Netflix has become the place for documentaries about true crime, but also documentaries about cults and sects. And director Rachel Dretzin, who is behind 2022’s Keep Sweet: Pray and Obey, is once again taking a look at abuse within the Fundamentalist Church of Latter Day Saints (FLDS) in Short Creek, Utah.

Trust Me: The False Prophet goes beyond what the last documentary chronicled and examines how one of the members of the community, Samuel Bateman, became the next chosen one after the fall of the community’s previous leader, Warren Jeffs. But what happened to Bateman? Does his story end the same way as Jeffs?

Where’s Samuel Bateman Now & Is He Still in Jail?

Samuel Bateman came into play after Jeffs was arrested in 2006 and sentenced to life in prison for the sexual assault of two underage girls, both of whom he said were his wives.

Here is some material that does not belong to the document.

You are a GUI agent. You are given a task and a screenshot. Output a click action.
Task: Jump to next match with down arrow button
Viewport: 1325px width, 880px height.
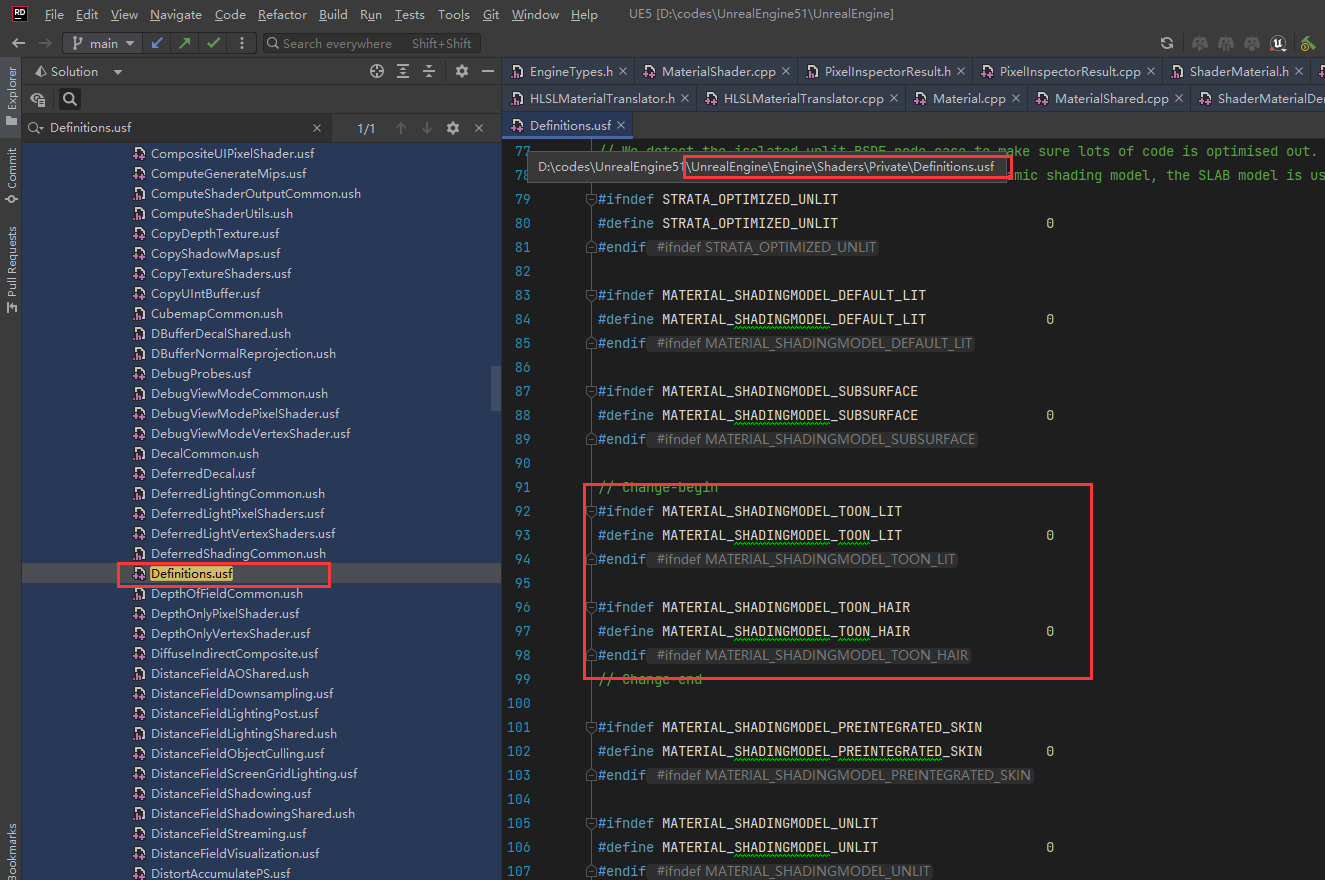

Bateman stepped up in his place, ultimately forming an offshoot group.

The documentary follows Christine Marie, a former fundamentalist who became an expert in cults, and her husband, Tolga Katas, embedding themselves among the Samuelite Group with the hopes of garnering evidence to bring to the police. The group consisted of three male followers and dozens of wives and children.

Due to the evidence, Bateman was finally arrested in 2022, and in April 2024, Bateman pleaded guilty to conspiracy to commit transportation of a minor for criminal sexual activity and conspiracy to commit kidnapping. In December of 2024, he was sentenced to 50 years in prison, to be followed by a supervised release for the remainder of his life. However, as Bateman was 48 at the time of his sentencing, the sentence is considered basically a life term.

The U.S. Department of Justice says that Bateman abused at least 10 children, some as young as nine years old. He also transported the girls between states for sexual activity. Alongside him, the three male followers of his cult, Moroni Johnson, Torrance Bistline, and LaDell Bistline Jr., were also arrested. They subsidized Bateman’s lifestyle and allowed him to marry their wives and children.

Marie and Katas had one ally inside the group, Julia Johnson, Moroni’s wife and the mother of four of Bateman’s wives. “None of them went easy to get married to Sam,” Moroni and Julia’s son, Warren Levi, says in the documentary, referring to his sisters. “Every one of them referred to him as the devil.”

Eight of Bateman’s wives also received sentences for the same crimes Bateman was convicted. Moroni Johnson pleaded guilty to conspiring to transport a minor for sexual activity and was sentenced to 25 years. Torrance Bistline, meanwhile, was sentenced to 35 years for helping Bateman to transport minors across state lines to engage in criminal sexual activity.

The third man, LaDell Bistline Jr., was convicted of the receipt of child pornography and transporting a minor for criminal sexual activity, among other charges, and was sentenced to life in prison.

At the time of the release of Trust Me: The False Prophet, Bateman and his three male followers are still in jail.